The festival was founded in 1977 by a group including the composer Sir Peter Maxwell Davies, who was a resident of Orkney, and the Orcadian poet George Mackay Brown. The artistic director is Alasdair Nicolson, who succeeded Glenys Hughes in 2010. The artistic programme consists mainly of music alongside drama, dance, literature and the visual arts, and is managed by a small staff and many local volunteers, who also offer accommodation for visiting artists.

==Artists and repertoire==
Artists who have appeared at the festival include Vladimir Ashkenazy, Nicola Benedetti, Colin Currie, Evelyn Glennie, John Harle, Angela Hewitt, Steven Isserlis, Paul Lewis, John Lill, Tasmin Little, Joanna MacGregor, Lisa Milne, Steven Osborne and Isaac Stern. Many orchestras and ensembles have visited the festival both from Scotland and England.

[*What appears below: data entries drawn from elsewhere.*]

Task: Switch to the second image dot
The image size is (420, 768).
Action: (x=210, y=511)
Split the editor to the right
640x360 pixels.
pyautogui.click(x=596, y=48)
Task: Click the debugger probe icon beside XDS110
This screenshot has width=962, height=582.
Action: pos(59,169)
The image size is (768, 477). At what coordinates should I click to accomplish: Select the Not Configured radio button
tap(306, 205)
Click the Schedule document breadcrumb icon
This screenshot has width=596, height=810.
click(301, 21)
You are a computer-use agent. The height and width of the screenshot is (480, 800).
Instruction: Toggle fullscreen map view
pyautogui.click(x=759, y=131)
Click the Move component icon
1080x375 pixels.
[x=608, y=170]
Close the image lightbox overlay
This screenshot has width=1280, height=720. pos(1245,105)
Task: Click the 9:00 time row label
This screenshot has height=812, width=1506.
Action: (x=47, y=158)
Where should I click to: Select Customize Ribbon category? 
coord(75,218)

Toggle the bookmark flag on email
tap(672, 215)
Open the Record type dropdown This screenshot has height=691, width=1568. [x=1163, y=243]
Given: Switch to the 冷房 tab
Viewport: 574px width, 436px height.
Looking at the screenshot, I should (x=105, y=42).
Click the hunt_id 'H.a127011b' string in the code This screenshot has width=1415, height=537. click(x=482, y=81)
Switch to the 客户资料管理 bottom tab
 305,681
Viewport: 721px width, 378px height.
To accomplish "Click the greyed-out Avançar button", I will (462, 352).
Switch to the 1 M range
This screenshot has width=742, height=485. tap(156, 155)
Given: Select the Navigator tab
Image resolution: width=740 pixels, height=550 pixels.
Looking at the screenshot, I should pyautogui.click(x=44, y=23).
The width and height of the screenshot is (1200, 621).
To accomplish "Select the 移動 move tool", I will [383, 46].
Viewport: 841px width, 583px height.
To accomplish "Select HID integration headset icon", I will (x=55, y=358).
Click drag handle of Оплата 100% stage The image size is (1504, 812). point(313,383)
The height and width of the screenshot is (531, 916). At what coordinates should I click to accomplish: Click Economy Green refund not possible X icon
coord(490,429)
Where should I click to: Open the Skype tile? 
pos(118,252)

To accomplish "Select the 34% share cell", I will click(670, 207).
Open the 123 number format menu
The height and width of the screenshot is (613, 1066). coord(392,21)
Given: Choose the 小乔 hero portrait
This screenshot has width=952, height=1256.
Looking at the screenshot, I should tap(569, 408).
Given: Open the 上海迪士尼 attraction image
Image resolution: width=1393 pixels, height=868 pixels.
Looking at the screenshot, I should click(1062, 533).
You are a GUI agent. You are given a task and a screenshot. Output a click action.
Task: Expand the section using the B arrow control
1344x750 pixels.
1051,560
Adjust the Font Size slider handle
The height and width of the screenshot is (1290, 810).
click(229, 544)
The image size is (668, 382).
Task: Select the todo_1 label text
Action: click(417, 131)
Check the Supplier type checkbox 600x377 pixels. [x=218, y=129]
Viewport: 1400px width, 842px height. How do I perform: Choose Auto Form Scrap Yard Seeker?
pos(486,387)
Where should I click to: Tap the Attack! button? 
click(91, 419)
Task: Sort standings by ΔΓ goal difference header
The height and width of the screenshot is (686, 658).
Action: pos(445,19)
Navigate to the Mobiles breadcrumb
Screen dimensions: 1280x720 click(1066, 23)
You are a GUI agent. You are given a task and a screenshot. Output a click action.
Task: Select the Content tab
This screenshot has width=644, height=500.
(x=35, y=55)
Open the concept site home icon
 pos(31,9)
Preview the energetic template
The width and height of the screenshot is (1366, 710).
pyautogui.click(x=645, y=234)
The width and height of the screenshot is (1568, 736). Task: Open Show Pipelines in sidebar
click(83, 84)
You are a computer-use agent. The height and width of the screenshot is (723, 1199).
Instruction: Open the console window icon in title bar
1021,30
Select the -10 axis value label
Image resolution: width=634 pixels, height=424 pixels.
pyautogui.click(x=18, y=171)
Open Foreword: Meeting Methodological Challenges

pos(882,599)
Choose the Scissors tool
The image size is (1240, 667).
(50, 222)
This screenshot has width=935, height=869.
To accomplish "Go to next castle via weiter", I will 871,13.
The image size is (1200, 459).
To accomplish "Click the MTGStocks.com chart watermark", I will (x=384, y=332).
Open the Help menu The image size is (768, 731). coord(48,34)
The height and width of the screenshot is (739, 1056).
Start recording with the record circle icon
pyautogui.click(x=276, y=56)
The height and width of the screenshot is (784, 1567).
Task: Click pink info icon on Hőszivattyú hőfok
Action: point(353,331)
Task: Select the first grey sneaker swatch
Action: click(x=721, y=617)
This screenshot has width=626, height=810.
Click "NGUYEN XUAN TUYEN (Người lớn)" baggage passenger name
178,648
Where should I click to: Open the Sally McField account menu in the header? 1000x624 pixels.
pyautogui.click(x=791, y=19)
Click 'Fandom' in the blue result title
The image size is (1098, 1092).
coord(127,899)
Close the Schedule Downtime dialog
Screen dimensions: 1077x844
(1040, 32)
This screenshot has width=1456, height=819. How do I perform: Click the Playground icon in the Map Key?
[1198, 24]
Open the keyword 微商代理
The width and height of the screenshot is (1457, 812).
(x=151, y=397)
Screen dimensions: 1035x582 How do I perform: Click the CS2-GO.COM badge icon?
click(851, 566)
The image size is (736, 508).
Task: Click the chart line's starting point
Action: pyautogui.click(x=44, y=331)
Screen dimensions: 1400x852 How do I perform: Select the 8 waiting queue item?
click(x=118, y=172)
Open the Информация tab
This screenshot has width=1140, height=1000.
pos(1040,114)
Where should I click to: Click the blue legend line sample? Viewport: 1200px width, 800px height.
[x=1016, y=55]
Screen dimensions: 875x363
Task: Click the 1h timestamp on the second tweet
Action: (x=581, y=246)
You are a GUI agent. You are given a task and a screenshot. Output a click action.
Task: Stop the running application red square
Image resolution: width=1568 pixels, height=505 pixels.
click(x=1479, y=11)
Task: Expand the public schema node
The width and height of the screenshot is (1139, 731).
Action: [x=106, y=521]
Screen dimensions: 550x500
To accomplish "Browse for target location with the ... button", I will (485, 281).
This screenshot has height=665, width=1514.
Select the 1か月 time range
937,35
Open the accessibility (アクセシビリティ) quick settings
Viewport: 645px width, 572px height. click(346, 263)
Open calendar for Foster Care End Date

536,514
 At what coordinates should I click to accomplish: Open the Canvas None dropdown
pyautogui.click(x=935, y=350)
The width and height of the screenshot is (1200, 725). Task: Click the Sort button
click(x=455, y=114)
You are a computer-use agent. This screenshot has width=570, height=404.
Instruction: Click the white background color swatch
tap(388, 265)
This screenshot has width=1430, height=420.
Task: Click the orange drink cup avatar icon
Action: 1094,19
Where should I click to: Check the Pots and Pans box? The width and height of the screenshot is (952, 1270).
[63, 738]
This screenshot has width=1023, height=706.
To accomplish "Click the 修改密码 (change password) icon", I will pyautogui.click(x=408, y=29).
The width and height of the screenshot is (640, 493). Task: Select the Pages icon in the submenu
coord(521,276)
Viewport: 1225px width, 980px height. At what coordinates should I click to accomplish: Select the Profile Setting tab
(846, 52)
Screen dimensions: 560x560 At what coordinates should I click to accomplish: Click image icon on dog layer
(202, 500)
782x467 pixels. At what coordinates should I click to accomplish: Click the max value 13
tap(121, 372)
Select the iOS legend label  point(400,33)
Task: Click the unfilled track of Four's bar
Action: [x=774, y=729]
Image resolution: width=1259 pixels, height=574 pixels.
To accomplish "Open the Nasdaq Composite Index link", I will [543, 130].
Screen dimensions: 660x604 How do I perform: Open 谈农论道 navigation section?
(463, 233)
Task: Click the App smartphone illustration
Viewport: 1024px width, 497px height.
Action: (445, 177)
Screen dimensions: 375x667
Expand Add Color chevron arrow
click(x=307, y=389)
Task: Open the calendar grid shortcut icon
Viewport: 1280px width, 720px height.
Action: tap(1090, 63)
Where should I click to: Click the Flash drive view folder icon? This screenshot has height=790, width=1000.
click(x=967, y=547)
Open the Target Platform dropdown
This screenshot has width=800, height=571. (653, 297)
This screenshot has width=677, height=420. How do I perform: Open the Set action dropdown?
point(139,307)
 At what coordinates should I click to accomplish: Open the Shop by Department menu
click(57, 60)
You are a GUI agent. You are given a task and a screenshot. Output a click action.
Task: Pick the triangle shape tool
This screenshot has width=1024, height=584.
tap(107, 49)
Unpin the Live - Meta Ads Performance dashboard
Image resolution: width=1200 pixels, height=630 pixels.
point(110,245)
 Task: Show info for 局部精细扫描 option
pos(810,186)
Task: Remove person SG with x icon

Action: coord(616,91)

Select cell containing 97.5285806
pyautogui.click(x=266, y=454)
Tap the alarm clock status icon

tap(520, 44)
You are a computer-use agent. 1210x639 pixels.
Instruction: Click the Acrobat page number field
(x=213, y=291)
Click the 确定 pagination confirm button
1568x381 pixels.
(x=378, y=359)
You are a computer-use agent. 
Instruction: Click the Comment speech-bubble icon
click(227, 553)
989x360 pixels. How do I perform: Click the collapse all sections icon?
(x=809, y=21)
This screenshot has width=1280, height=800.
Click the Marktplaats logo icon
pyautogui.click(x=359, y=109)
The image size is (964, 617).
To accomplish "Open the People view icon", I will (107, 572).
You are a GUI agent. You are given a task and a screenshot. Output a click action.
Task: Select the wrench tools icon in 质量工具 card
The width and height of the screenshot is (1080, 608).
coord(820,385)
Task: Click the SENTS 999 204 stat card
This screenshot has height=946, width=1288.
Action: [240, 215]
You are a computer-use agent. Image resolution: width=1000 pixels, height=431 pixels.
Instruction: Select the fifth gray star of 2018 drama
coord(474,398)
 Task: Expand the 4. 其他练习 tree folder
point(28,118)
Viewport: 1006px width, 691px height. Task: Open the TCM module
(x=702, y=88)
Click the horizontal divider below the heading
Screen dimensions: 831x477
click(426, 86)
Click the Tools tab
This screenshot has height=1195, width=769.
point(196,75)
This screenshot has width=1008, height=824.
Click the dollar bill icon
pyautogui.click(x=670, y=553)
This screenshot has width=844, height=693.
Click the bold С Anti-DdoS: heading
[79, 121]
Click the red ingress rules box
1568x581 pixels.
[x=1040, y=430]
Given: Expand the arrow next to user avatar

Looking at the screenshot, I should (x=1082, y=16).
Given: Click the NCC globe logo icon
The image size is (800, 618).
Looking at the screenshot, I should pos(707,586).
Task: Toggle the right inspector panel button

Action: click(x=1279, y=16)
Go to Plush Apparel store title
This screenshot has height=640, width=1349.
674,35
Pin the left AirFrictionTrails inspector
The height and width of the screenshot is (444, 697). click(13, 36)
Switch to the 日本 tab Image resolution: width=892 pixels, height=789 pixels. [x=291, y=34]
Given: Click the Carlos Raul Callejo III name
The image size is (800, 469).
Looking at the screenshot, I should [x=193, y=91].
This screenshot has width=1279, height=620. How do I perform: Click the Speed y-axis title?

Festival poets have included Carol Ann Duffy, John Gallas, Seamus Heaney, Jackie Kay, Gwyneth Lewis, Liz Lochhead and Andrew Motion. The National Theatre of Scotland also appeared at the festival in 2007.

==Commissions==
The St Magnus Festival has commissioned music from composers including James MacMillan, Judith Weir, Simon Holt, Sir Richard Rodney Bennett, Thea Musgrave, Sally Beamish, Edward McGuire, William Sweeney, Gordon McPherson and David Horne. Premières of works by Sir Peter Maxwell Davies have included works written in collaboration with or inspired by the work of the Orcadian writer George Mackay Brown.

Visual arts, drama and dance projects have also been commissioned for the festival, including a trio of original plays by Alan Plater.

==Community participation and additional events==
Education and community projects have included many residents of Orkney. The St Magnus Festival Chorus includes around 130 singers from all parts of the archipelago. The festival prides itself on its involvement with the local community and the support provided by local residents.

The Festival on Tour project has visited Orkney's outer islands to give workshops and performances for schools and communities. Beginning in 2006, a type of fringe festival called MagFest has included late-night shows, circus, cabaret, comedy, music and children's events. Orkney Conducting Course, St Magnus Composers' Course, a Writers' Course and, from 2012, a Singers' Course also run alongside the festival.

The conductors' and composers' courses were not held in 2016, the 40th anniversary of the festival. The director, Alasdair Nicolson, attributed this to a lack of funding.